By Modupe Gbadeyanka
The Chairman of Dangote Refinery and Petrochemicals Company Limited, Mr Aliko Dangote, has tasked the Nigerian government to prioritise domestic crude supply to enable local refiners to take advantage of supply gaps in the African market.
The businessman said Nigeria must transit from a net importer of the commodity to a net exporter of petroleum products, saying despite producing over 3.4 million barrels of crude oil per day, Africa imports around 3 million barrels of petroleum products daily.
He noted that these imports, primarily from Europe, Russia, and other regions, are estimated to cost approximately $17 billion in 2023.
“Both the crude oil and the petroleum products will travel shorter distances. The logistics costs of floating storage will be eliminated, and countries can purchase their petroleum product requirements just in time.
“Nigeria and Africa can become completely self-sufficient, and we can keep all the value on our shores. We have done it in cement, and we can certainly do it for petroleum products,” Mr Dangote said at a summit held in Lagos by the Crude Oil Refinery Owners Association of Nigeria (CORAN).
“It is worth noting that the Dangote Refinery already produces sufficient diesel and jet fuel to meet Nigeria’s demand. We recently started the production of PMS and will soon ramp up to meet Nigeria’s needs.
“Our refined products have been exported to diverse markets, including Europe, Brazil, the UK, the USA, Singapore, and South Korea,” the business mogul, represented by the Group Executive Director of Dangote Industries Ltd, Mr Mansur Ahmed, said.
Mr Dangote emphasised that Nigeria must develop a refining capacity of 1.5 million barrels per day and prioritise domestic crude supply obligations to seize this opportunity.
“It is unfortunate that while countries like Norway are putting oil proceeds into a future fund, in Africa, we are spending oil proceeds from the future.
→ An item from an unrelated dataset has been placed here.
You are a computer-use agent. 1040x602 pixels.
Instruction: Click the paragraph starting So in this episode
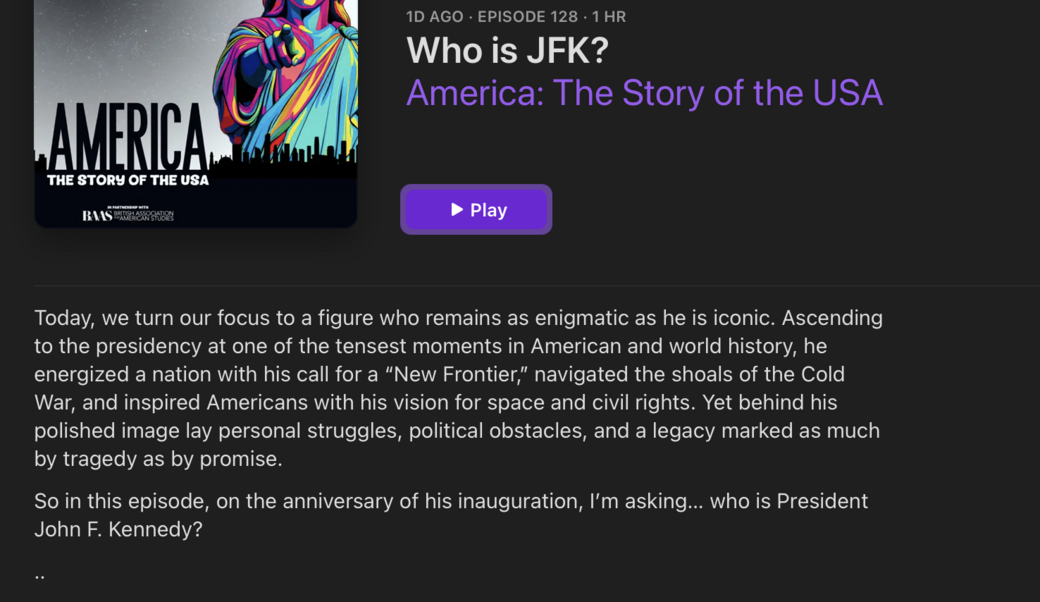click(450, 514)
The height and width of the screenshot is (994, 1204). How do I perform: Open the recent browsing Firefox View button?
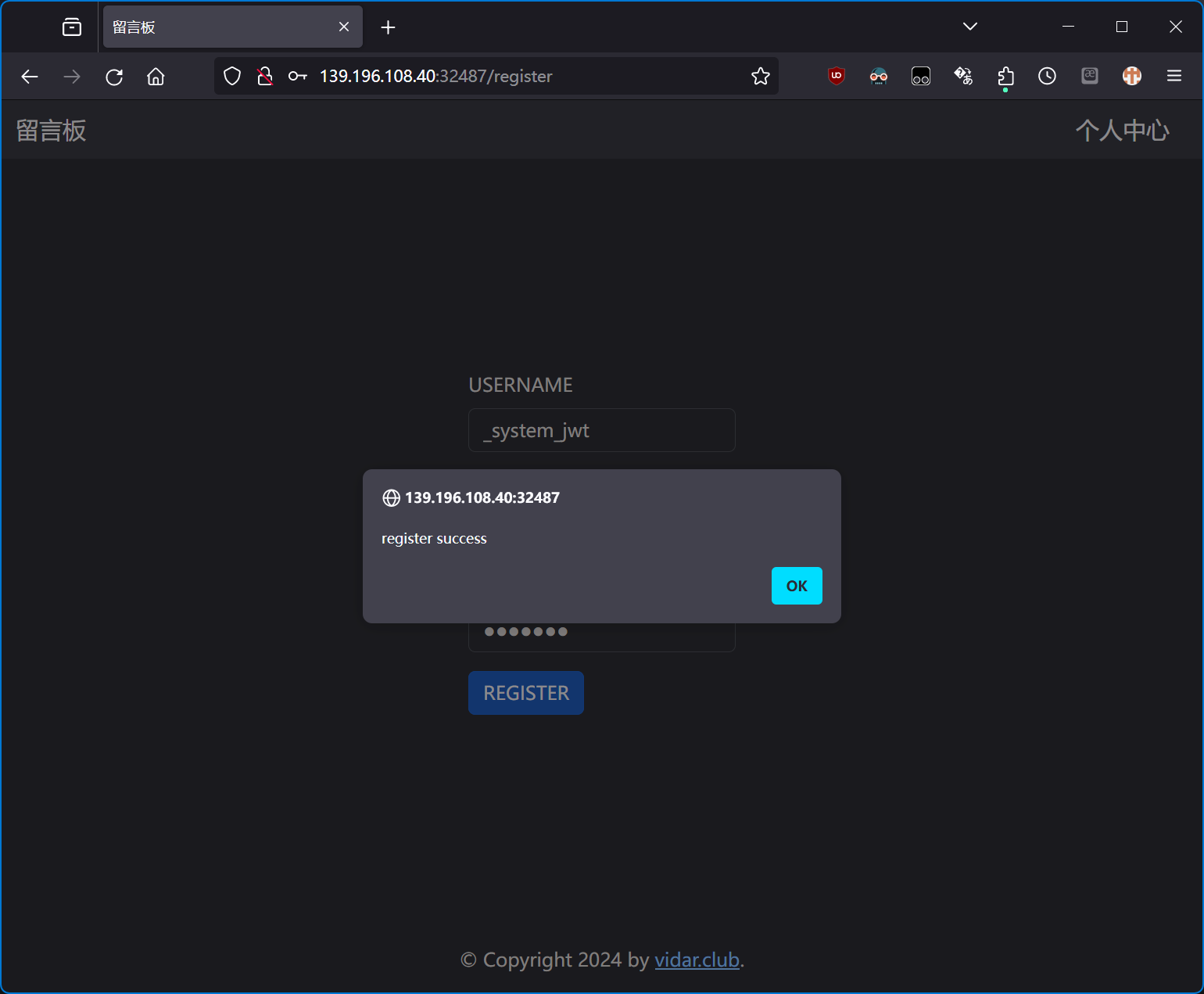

We will also need to prioritise the implementation of domestic crude supply obligations.
“We will need to expand our crude oil production capacity to support demand from new refining capacity. The government of President Bola Tinubu is taking active steps to achieve this through fast-tracking IOC divestments and other initiatives,” he stated.
The Chairman of CORAN’s Board of Trustees and chief executive of Integrated Oil and Gas, Mr Emmanuel Iheanacho, remarked that the Dangote Oil Refinery has set a high standard by producing Euro-V products, thus protecting citizens from exposure to high-sulphur products.
He noted that transforming Nigeria into a net exporter will bring numerous benefits but reiterated the need for increased investment to boost crude production, lamenting that Nigeria loses approximately $83 billion annually by not meeting its OPEC quota.
He urged the Nigerian Midstream and Downstream Petroleum Regulatory Authority (NMDPRA) to consider cancelling import licences, as Nigeria can now meet its local demand.
Chairman of Major Energies Marketers Association of Nigeria (MEMAN), Huub Stokman, stated that Nigeria is on the verge of becoming Africa’s refining powerhouse, which will significantly boost the economy.
The Chairman of CORAN, Momoh Oyarekhua, also expressed concern over challenges related to crude supply and stated that domestic refiners will work with regulators and stakeholders to address these issues.
On his part, the Minister of State for Petroleum Resources (Oil), Mr Heineken Lopkobiri, assured that the government would continue to refine frameworks to enhance crude production and support domestic refineries.
His counterpart from the Ministry of Industry, Trade, and Investment, Ms Doris Uzoka-Anite, emphasised the Tinubu-led administration’s commitment to ensuring value addition for mineral resources before export.